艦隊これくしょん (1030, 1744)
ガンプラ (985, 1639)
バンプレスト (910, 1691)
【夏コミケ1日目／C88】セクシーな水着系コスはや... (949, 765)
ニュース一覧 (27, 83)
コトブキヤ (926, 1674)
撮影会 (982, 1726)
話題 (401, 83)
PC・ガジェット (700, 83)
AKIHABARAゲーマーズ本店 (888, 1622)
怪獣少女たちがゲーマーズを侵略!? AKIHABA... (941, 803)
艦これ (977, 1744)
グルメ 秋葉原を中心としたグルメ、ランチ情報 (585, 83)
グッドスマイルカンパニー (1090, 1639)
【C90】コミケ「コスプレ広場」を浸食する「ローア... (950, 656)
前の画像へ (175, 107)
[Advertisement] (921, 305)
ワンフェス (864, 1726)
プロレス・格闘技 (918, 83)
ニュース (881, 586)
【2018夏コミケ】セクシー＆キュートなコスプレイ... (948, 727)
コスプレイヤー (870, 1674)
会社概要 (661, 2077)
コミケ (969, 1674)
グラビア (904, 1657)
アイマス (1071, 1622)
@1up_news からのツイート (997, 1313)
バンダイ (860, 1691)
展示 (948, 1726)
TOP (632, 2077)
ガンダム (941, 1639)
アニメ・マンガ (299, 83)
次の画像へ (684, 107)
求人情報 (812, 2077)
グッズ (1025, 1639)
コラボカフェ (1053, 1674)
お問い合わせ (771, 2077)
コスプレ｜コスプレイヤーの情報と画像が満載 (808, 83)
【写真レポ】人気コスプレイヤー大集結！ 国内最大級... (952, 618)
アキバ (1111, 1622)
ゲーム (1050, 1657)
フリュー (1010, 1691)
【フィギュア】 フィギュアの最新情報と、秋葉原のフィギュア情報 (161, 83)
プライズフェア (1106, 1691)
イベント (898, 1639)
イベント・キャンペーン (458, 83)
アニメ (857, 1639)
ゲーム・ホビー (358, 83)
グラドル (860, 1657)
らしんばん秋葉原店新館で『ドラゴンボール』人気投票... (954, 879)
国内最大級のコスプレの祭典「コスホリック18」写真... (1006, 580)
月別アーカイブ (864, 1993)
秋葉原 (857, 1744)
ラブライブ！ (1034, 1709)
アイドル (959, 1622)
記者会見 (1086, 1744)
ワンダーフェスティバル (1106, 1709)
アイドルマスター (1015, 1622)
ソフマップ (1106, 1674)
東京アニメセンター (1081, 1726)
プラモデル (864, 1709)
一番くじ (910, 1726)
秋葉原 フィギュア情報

* Directions for this task:
Having read the records, return each one exactly.

* Answer to the exercise:
艦隊これくしょん (1030, 1744)
ガンプラ (985, 1639)
バンプレスト (910, 1691)
【夏コミケ1日目／C88】セクシーな水着系コスはや... (949, 765)
ニュース一覧 (27, 83)
コトブキヤ (926, 1674)
撮影会 (982, 1726)
話題 (401, 83)
PC・ガジェット (700, 83)
AKIHABARAゲーマーズ本店 (888, 1622)
怪獣少女たちがゲーマーズを侵略!? AKIHABA... (941, 803)
艦これ (977, 1744)
グルメ 秋葉原を中心としたグルメ、ランチ情報 (585, 83)
グッドスマイルカンパニー (1090, 1639)
【C90】コミケ「コスプレ広場」を浸食する「ローア... (950, 656)
前の画像へ (175, 107)
[Advertisement] (921, 305)
ワンフェス (864, 1726)
プロレス・格闘技 (918, 83)
ニュース (881, 586)
【2018夏コミケ】セクシー＆キュートなコスプレイ... (948, 727)
コスプレイヤー (870, 1674)
会社概要 (661, 2077)
コミケ (969, 1674)
グラビア (904, 1657)
アイマス (1071, 1622)
@1up_news からのツイート (997, 1313)
バンダイ (860, 1691)
展示 (948, 1726)
TOP (632, 2077)
ガンダム (941, 1639)
アニメ・マンガ (299, 83)
次の画像へ (684, 107)
求人情報 (812, 2077)
グッズ (1025, 1639)
コラボカフェ (1053, 1674)
お問い合わせ (771, 2077)
コスプレ｜コスプレイヤーの情報と画像が満載 (808, 83)
【写真レポ】人気コスプレイヤー大集結！ 国内最大級... (952, 618)
アキバ (1111, 1622)
ゲーム (1050, 1657)
フリュー (1010, 1691)
【フィギュア】 フィギュアの最新情報と、秋葉原のフィギュア情報 (161, 83)
プライズフェア (1106, 1691)
イベント (898, 1639)
イベント・キャンペーン (458, 83)
アニメ (857, 1639)
ゲーム・ホビー (358, 83)
グラドル (860, 1657)
らしんばん秋葉原店新館で『ドラゴンボール』人気投票... (954, 879)
国内最大級のコスプレの祭典「コスホリック18」写真... (1006, 580)
月別アーカイブ (864, 1993)
秋葉原 (857, 1744)
ラブライブ！ (1034, 1709)
アイドル (959, 1622)
記者会見 (1086, 1744)
ワンダーフェスティバル (1106, 1709)
アイドルマスター (1015, 1622)
ソフマップ (1106, 1674)
東京アニメセンター (1081, 1726)
プラモデル (864, 1709)
一番くじ (910, 1726)
秋葉原 フィギュア情報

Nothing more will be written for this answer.